En septembre 1992 sans le savoir je suis allé rejoindre le sommet
étincelant de mon existence, qui constitue également le gouffre de l'ennui et le
pire cauchemar pour tout parisien joliment chaussé et passablement
frileux.
Un point culminant nommé Clinchamp.
Sans m'en rendre compte et sur un inexplicable coup de tête, j'étais parti
à la découverte de ce mystère qui devait changer mes humbles jours en heures
glorieuses.
A l'époque ce village présentait les mêmes apparences qu'aujourd'hui :
aussi ternes que possible et plus lourdes que jamais. Tout pour plaire aux rats
esthètes de mon espèce et faire fuir les caniches en dentelles des grands
boulevards de Paname qui puent le parfum.
Projeté malgré moi dans un espace extraordinaire à la rencontre d'un rêve
palpable, je fis bien involontairement l'expérience d'un vertige qui n'a pas de
nom. En me rendant dans cette contrée perdue, à bien y réfléchir, j'ai emprunté
une route sans fin...
Et elle m'a emmené là où personne n'est encore parvenu : hors de ce siècle,
au seuil d'une immensité, à deux pas de l'infini.
Ou pour le dire autrement, à la porte des nuages.
Voilà ce que j'ai compris : j'ai glissé sur je ne sais quelle bouse
magnifique et lors de ma chute, emporté dans mon élan poétique, je crois bien
que j'ai rejoint les plus hautes nues !
Plus de trente ans après, le sol pragmatique des bipèdes communs est
demeuré loin de mes semelles.
En me rendant dans cette commune, je ne savais pas que j'y laisserais les
plus beaux éclats de ma plume. J'étais bien jeune puisque j'ignorais tout de
l'essentiel de ces champs d'ombres et de ces gens d'ailleurs.
Je ne connaissais rien ni de la puissance évocatrice du sillon de ces
bouseux ni de la magie crépusculaire du fumier de leurs basses-cours.
Je quittai la capitale pour visiter ce centre national de tous les oublis,
le coeur en éveil, mais ne m'attendant pas pour autant à y voir s'illuminer à
ce point ma vie.
Je ne soupçonnais nullement ce choc, en toute innocence je me jetais dans la gueule des ploucs.
Moi j'arrivai dans ce trou pour y chercher des patates, j'en ramenai des
étoiles.

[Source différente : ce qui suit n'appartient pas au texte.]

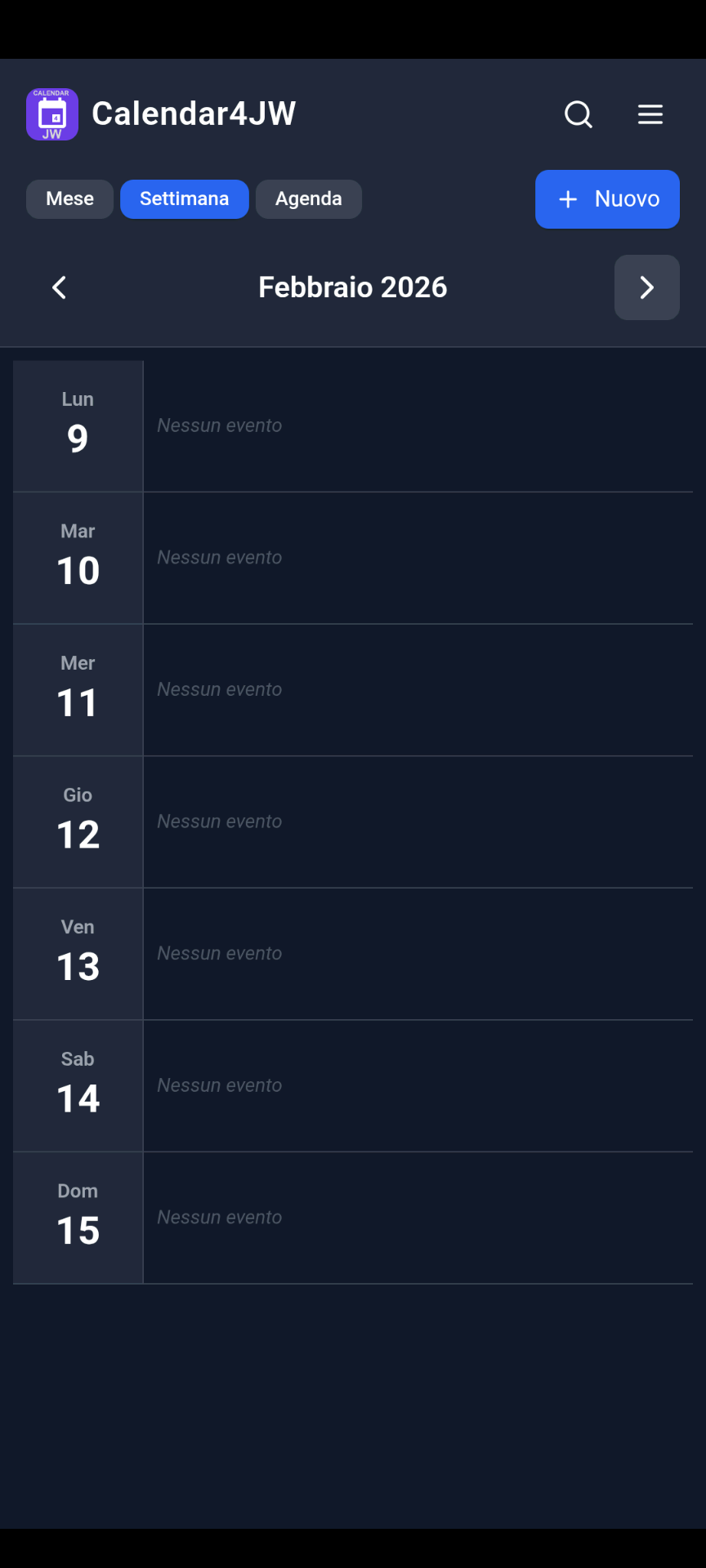Select the Settimana view tab

(x=184, y=199)
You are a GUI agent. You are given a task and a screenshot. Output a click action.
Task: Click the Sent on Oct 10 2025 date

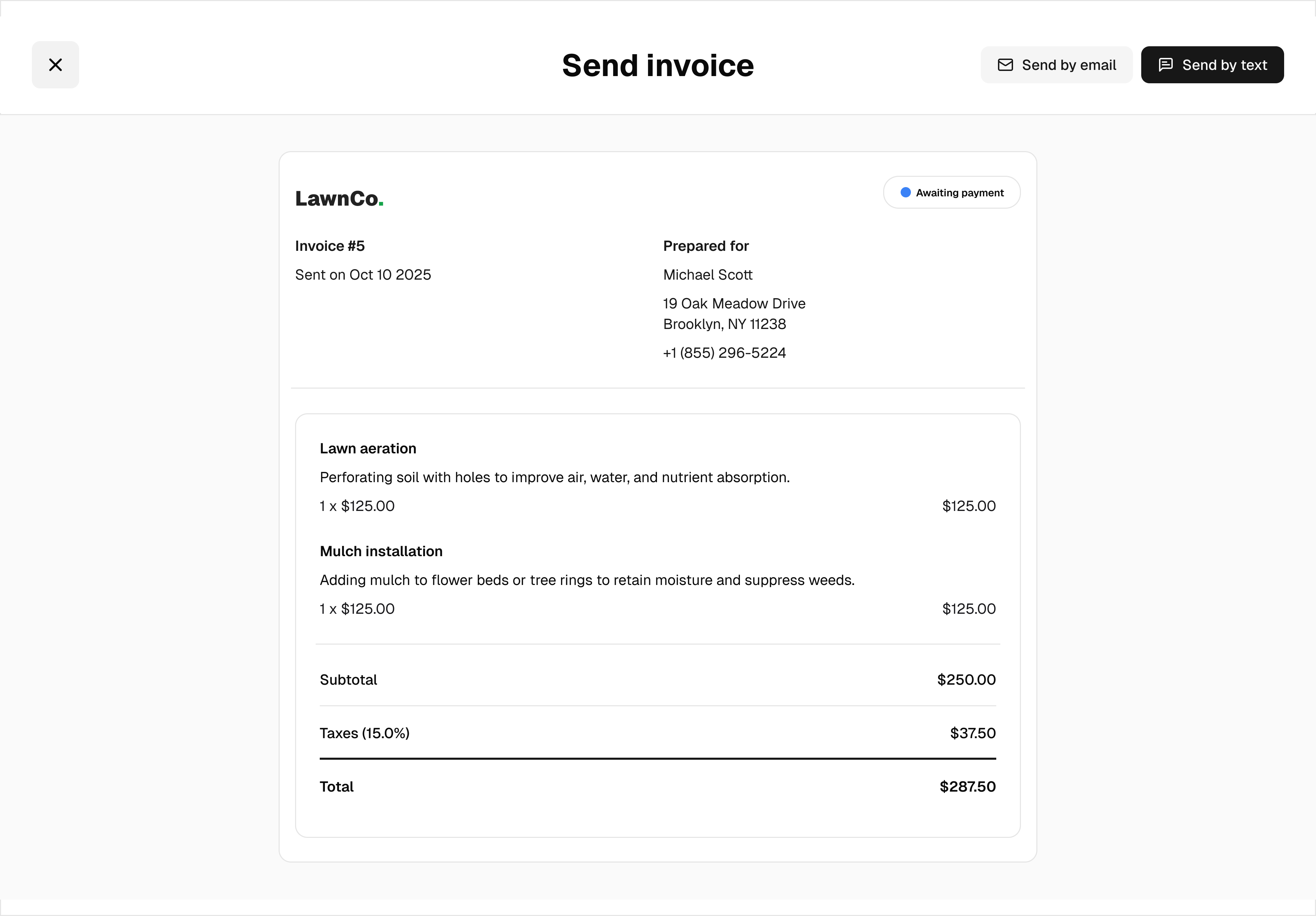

Je pensais me retrouver tout au fond d'une terre obscure, mais ce fut
pour moi le plein ciel. Je connus le baptême des hauteurs, à propice distance
des vaches en dessous, et paradoxalement si proche de leur cul.
La parfaite convergence de la boue et de la lumière.
Est-ce le hasard si le destin m'a enraciné à Clinchamp tout en m'y ajoutant
des ailes ?
Mes pieds sont restés dans cet azur où vos normes ne comptent plus.